# 掲載本文:
=-=-=

1888年(明治21年)に英国国教会の宣教師たちによって建てられた香蘭女学校は、2018年に創立130周年を迎えます。

これを記念して、教職員、在校生、保護者、校友生をはじめ、香蘭女学校に連なるすべての方々が「香蘭女学校を再発見」できる場として、「香蘭女学校 創立130周年記念企画展(仮称)」を開催いたします。

 

来年の企画展に向けて、香蘭女学校の歴史についてこのホームページのトピックス上で、時折ご紹介してゆくことになりました。今回はその第2回です。

 

 

《香蘭女学校の歴史 2 創立者エドワード・ビカステス主教》

 

病気で退任した英国聖公会C・M・SのA.W.プール主教の後任に、英国聖公会S・P・Gのエドワード・ビカステス司祭(35歳)が選出され、来日し英国聖公会第2代日本主教として就任したのが1886年のことでした。

エドワード・ビカステスは、1850年6月26日、英国ノーフォーク州の田舎町バニングハムで生を受けました。父であるヘンリー・ビカステスは、ロンドン近郊の田舎町ハムステッドの教会で30年間奉仕を続け名牧師として知られた人で、1885年にエクセター教区主教に聖別任命されています。

敬虔さと強い愛情に結ばれた両親、大勢の兄弟、姉妹たちの中でエドワードは育ちましたが、特にエドワードが父に抱いていた尊敬に溢れた親愛の情は美しく、後に戦争になった時に父子はそれぞれ主教として地球の反対側にいましたが、多忙な生活の中で毎週愛情一杯の手紙の遣り取りをしたそうです。なお、エドワードの母は1872年に逝去し、その後父ヘンリーは再婚しましたが、この夫人も敬虔な人物で前夫人の遺児たちを大切にしました。

=-=-=

上にある香蘭女学校の歴史についての本文を、一字も変えずに全文引用してください。

# データセット記録:
=-=-=

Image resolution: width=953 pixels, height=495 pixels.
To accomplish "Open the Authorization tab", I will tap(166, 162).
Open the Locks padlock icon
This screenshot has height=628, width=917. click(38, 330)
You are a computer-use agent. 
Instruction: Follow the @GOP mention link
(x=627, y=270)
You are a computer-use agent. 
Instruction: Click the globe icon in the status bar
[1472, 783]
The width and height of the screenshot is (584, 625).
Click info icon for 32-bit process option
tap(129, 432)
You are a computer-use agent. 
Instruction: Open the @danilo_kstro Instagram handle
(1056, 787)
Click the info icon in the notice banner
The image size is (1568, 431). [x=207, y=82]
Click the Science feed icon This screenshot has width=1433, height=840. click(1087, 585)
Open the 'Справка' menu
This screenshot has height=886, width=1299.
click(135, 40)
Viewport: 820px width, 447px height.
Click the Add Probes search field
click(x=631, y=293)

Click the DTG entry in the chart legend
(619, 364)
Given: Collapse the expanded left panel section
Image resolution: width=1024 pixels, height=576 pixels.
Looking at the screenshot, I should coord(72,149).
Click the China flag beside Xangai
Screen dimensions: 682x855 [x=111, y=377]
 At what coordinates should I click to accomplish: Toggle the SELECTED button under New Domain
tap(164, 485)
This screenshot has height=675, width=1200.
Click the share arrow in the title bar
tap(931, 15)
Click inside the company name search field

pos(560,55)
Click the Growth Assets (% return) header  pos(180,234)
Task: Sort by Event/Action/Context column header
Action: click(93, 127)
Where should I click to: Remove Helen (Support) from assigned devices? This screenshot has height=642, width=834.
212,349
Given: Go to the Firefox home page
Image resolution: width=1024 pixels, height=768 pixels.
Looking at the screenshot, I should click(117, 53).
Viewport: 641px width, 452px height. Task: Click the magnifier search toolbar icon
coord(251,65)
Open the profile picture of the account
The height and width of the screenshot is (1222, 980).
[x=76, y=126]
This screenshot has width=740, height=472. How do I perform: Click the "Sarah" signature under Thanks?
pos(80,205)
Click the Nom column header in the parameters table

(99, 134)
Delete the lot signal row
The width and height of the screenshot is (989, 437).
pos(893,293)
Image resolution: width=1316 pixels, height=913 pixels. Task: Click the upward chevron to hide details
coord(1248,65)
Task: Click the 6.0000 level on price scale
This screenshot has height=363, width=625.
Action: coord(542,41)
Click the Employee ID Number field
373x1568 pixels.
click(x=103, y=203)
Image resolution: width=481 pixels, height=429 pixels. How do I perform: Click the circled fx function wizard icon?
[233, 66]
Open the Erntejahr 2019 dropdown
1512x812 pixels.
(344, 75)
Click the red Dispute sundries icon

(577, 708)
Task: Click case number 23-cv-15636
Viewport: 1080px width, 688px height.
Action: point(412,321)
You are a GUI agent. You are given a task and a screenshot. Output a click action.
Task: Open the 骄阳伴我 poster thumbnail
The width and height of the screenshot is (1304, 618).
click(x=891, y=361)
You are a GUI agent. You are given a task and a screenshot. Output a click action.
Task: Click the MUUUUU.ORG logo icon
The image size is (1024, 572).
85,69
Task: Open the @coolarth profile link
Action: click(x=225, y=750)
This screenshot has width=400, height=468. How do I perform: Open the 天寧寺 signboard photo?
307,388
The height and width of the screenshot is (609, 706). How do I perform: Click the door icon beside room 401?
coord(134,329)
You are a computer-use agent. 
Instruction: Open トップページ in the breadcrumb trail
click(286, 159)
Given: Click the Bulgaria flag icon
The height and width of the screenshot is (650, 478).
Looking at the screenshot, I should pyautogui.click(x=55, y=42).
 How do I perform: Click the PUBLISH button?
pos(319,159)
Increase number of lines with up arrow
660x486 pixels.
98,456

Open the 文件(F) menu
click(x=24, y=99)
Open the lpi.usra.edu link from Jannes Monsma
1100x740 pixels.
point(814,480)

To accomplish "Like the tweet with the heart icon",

=-=-=

# 課題の結果:
1888年(明治21年)に英国国教会の宣教師たちによって建てられた香蘭女学校は、2018年に創立130周年を迎えます。

これを記念して、教職員、在校生、保護者、校友生をはじめ、香蘭女学校に連なるすべての方々が「香蘭女学校を再発見」できる場として、「香蘭女学校 創立130周年記念企画展(仮称)」を開催いたします。

 

来年の企画展に向けて、香蘭女学校の歴史についてこのホームページのトピックス上で、時折ご紹介してゆくことになりました。今回はその第2回です。

 

 

《香蘭女学校の歴史 2 創立者エドワード・ビカステス主教》

 

病気で退任した英国聖公会C・M・SのA.W.プール主教の後任に、英国聖公会S・P・Gのエドワード・ビカステス司祭(35歳)が選出され、来日し英国聖公会第2代日本主教として就任したのが1886年のことでした。

エドワード・ビカステスは、1850年6月26日、英国ノーフォーク州の田舎町バニングハムで生を受けました。父であるヘンリー・ビカステスは、ロンドン近郊の田舎町ハムステッドの教会で30年間奉仕を続け名牧師として知られた人で、1885年にエクセター教区主教に聖別任命されています。

敬虔さと強い愛情に結ばれた両親、大勢の兄弟、姉妹たちの中でエドワードは育ちましたが、特にエドワードが父に抱いていた尊敬に溢れた親愛の情は美しく、後に戦争になった時に父子はそれぞれ主教として地球の反対側にいましたが、多忙な生活の中で毎週愛情一杯の手紙の遣り取りをしたそうです。なお、エドワードの母は1872年に逝去し、その後父ヘンリーは再婚しましたが、この夫人も敬虔な人物で前夫人の遺児たちを大切にしました。